Every time a customer taps their card at your counter, a slice of that sale quietly disappears into the banking system. Currently, many recover some of that expense through a checkout surcharge. Here I will show you exactly how to use your POS System to protect your margins as the 1 October 2026 deadline hits.
Unlike many people, I was one of the few directly involved in the discussion about the Reserve Bank of Australia (RBA) ban on surcharges, and that is why, after reading some of their advice, which I found almost useless and self-serving, I wrote this article.
Key Takeaways
- The 2026 RBA surcharge ban legally prevents retailers from passing card processing fees directly to customers at the checkout.
- Least-Cost Routing (LCR) directs debit payments to the cheapest network but requires manual activation by the retailer.
- Blended merchant rate plans will hide the proposed fee reductions unless retailers switch to interchange-plus pricing.

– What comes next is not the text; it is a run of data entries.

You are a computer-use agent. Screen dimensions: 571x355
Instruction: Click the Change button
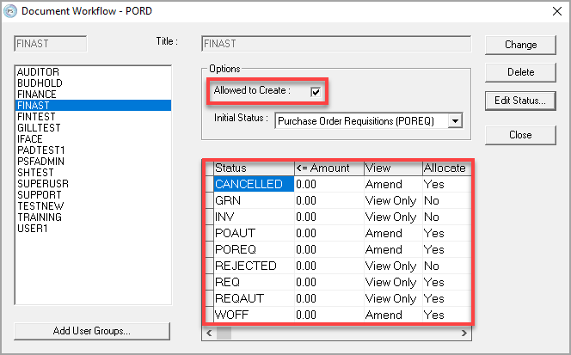[520, 45]
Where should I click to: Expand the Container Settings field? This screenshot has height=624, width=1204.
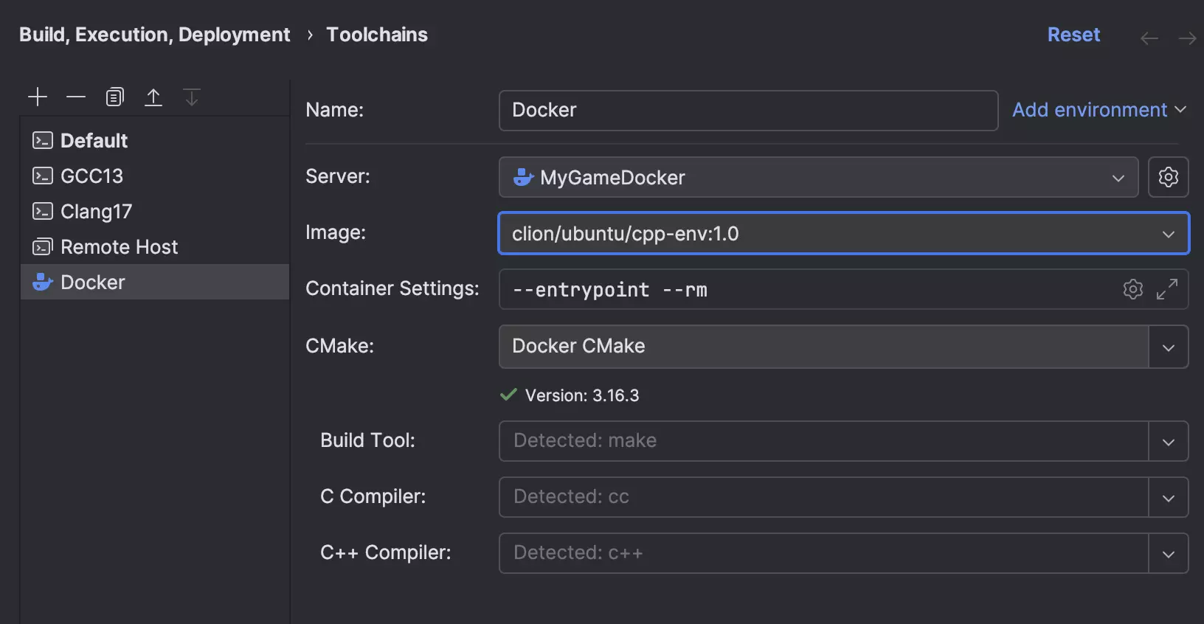1166,289
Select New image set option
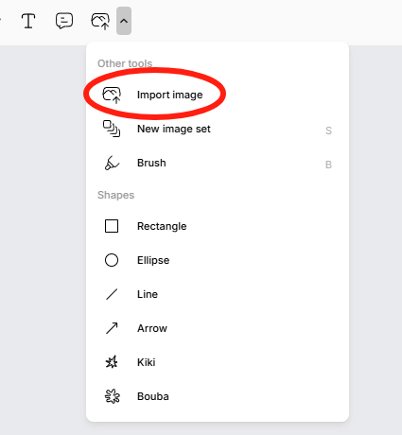The width and height of the screenshot is (402, 435). (218, 129)
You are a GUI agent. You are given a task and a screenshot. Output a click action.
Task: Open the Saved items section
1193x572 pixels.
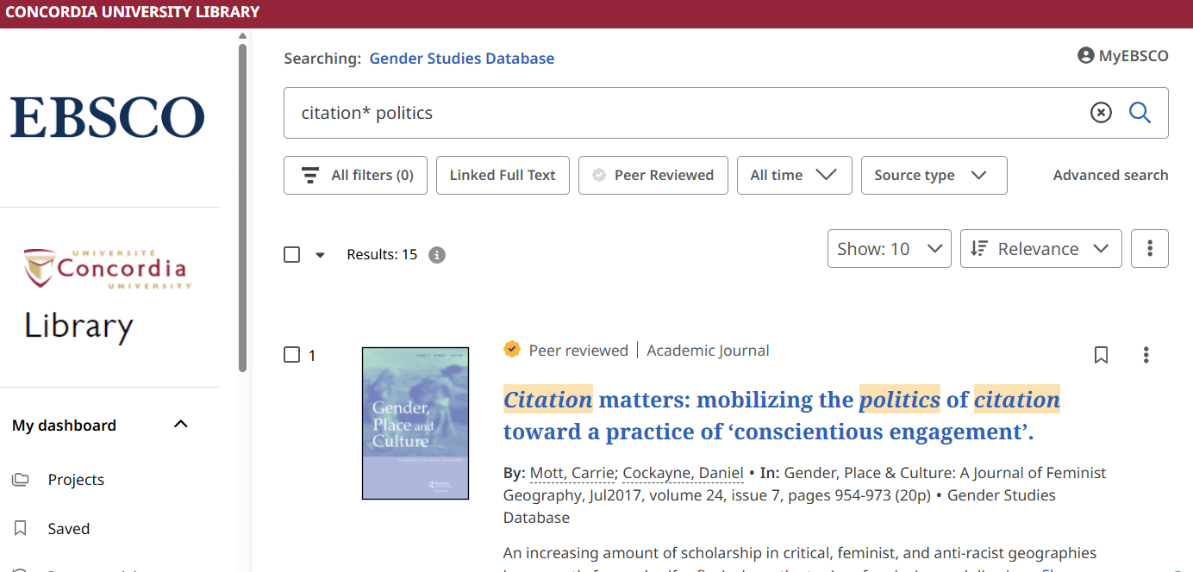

- Many fixed-price stock items force shops to absorb payment costs completely because retail prices cannot be raised.
- Premium reward credit cards remain highly expensive to process and will cut deeply into retail profits.

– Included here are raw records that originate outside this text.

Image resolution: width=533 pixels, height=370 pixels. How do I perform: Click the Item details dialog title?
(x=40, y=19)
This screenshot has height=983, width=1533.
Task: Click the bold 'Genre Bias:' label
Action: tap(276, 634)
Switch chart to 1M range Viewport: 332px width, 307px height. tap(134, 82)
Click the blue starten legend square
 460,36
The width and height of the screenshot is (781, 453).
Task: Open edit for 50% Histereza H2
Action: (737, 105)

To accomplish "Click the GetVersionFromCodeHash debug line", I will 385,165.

- No-cost EFTPOS providers must alter their entire business model, leaving retailers vulnerable to sudden fee introductions.

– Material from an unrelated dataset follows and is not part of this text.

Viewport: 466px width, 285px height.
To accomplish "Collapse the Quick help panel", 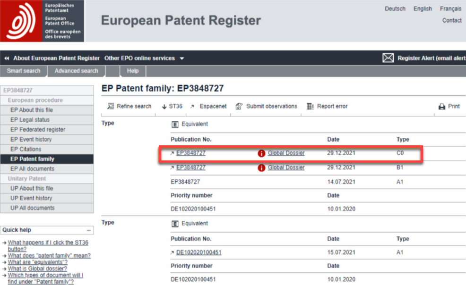I will [x=89, y=230].
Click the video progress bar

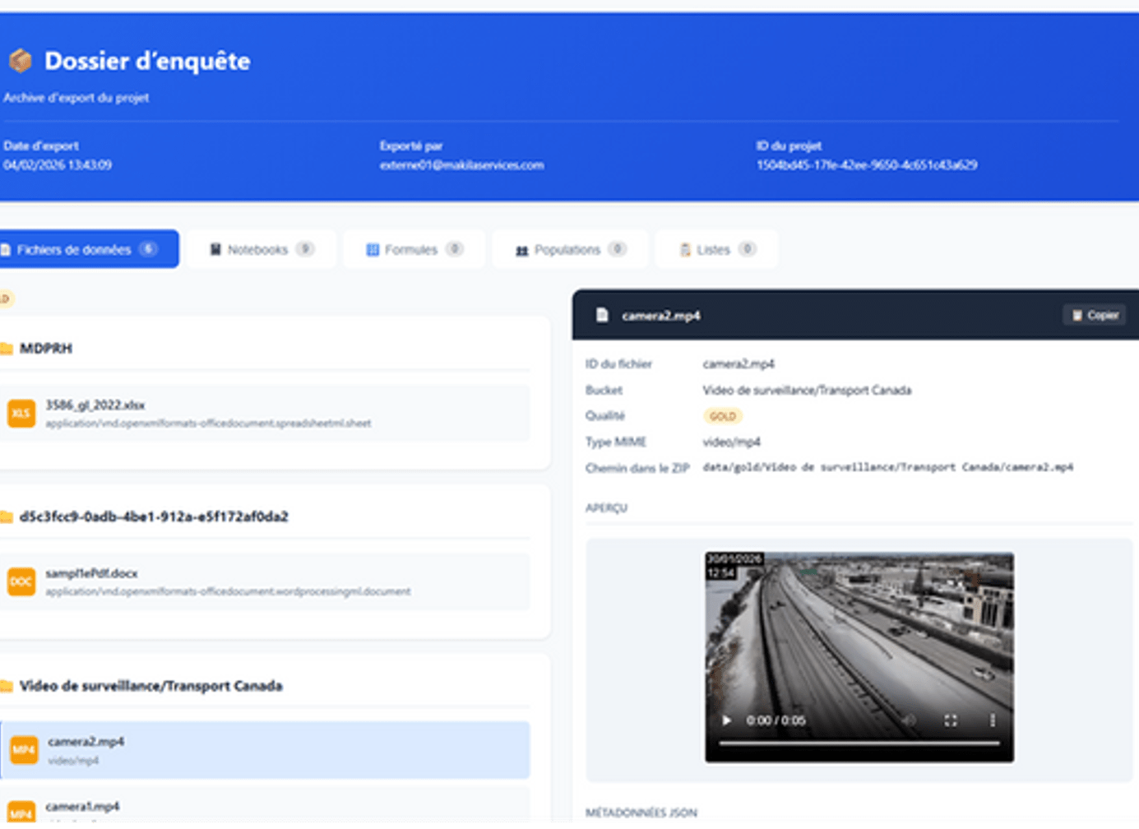point(859,743)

- Modern Point of Sale (POS) software allows retailers to find products that can absorb the price bump.
What is the 2026 RBA Surcharge Ban?
The 2026 RBA Surcharge Ban, effective October 1, 2026, prohibits Australian retailers from adding checkout fees to Visa, Mastercard, and EFTPOS transactions. This ensures consumers see a single final price without surprise charges. For example, a retailer can't add a 1.5% fee on a $20 book to cover banking costs.
The RBA surcharge ban starts on 1 October 2026 for all domestic card networks.
The RBA combined a ban on interchange fees with mandated reductions, which are hidden charges your bank pays to card networks for transaction approval. For instance, the fee for verifying funds with Visa is capped at a lower rate. However, the ban only covers processing costs, not penalty rates for weekends or holidays. Retailers can still charge holiday surcharges if they are clearly disclosed, such as a 10% Sunday surcharge at a cafe, excluding card-specific fees.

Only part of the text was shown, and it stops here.